*** Dataset Section Begins ***

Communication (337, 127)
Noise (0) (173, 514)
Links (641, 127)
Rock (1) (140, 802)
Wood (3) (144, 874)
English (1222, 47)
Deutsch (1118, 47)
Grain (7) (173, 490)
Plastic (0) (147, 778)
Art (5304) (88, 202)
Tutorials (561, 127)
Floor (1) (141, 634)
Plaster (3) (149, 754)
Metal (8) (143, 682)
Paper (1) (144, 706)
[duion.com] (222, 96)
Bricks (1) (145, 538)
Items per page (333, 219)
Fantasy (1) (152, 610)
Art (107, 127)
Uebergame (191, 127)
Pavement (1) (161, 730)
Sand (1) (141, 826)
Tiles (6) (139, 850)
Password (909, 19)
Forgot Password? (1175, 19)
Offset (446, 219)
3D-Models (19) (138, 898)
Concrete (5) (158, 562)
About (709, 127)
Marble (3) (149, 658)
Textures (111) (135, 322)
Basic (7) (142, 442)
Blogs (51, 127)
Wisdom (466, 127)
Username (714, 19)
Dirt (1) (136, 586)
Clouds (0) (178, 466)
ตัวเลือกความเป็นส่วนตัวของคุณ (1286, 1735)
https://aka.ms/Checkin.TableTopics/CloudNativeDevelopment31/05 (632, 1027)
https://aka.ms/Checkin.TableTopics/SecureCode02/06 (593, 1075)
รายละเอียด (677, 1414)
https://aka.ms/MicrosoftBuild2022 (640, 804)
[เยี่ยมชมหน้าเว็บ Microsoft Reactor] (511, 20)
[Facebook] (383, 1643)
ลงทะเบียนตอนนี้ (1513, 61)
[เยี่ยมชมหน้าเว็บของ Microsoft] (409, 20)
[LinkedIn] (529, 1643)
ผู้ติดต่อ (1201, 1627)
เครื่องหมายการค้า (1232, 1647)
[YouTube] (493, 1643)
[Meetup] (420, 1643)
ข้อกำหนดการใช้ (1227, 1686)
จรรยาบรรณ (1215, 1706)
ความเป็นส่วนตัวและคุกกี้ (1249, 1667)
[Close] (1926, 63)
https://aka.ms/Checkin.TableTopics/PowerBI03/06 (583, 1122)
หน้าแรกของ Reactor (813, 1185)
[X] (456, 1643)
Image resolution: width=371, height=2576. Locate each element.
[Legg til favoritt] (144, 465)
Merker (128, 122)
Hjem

*** Dataset Section Ends ***

▸ Problem requirements:
All of the material above needs to be transcribed verbatim.

▸ The answer:
Communication (337, 127)
Noise (0) (173, 514)
Links (641, 127)
Rock (1) (140, 802)
Wood (3) (144, 874)
English (1222, 47)
Deutsch (1118, 47)
Grain (7) (173, 490)
Plastic (0) (147, 778)
Art (5304) (88, 202)
Tutorials (561, 127)
Floor (1) (141, 634)
Plaster (3) (149, 754)
Metal (8) (143, 682)
Paper (1) (144, 706)
[duion.com] (222, 96)
Bricks (1) (145, 538)
Items per page (333, 219)
Fantasy (1) (152, 610)
Art (107, 127)
Uebergame (191, 127)
Pavement (1) (161, 730)
Sand (1) (141, 826)
Tiles (6) (139, 850)
Password (909, 19)
Forgot Password? (1175, 19)
Offset (446, 219)
3D-Models (19) (138, 898)
Concrete (5) (158, 562)
About (709, 127)
Marble (3) (149, 658)
Textures (111) (135, 322)
Basic (7) (142, 442)
Blogs (51, 127)
Wisdom (466, 127)
Username (714, 19)
Dirt (1) (136, 586)
Clouds (0) (178, 466)
ตัวเลือกความเป็นส่วนตัวของคุณ (1286, 1735)
https://aka.ms/Checkin.TableTopics/CloudNativeDevelopment31/05 (632, 1027)
https://aka.ms/Checkin.TableTopics/SecureCode02/06 (593, 1075)
รายละเอียด (677, 1414)
https://aka.ms/MicrosoftBuild2022 (640, 804)
[เยี่ยมชมหน้าเว็บ Microsoft Reactor] (511, 20)
[Facebook] (383, 1643)
ลงทะเบียนตอนนี้ (1513, 61)
[เยี่ยมชมหน้าเว็บของ Microsoft] (409, 20)
[LinkedIn] (529, 1643)
ผู้ติดต่อ (1201, 1627)
เครื่องหมายการค้า (1232, 1647)
[YouTube] (493, 1643)
[Meetup] (420, 1643)
ข้อกำหนดการใช้ (1227, 1686)
จรรยาบรรณ (1215, 1706)
ความเป็นส่วนตัวและคุกกี้ (1249, 1667)
[Close] (1926, 63)
https://aka.ms/Checkin.TableTopics/PowerBI03/06 (583, 1122)
หน้าแรกของ Reactor (813, 1185)
[X] (456, 1643)
Image resolution: width=371, height=2576. Locate each element.
[Legg til favoritt] (144, 465)
Merker (128, 122)
Hjem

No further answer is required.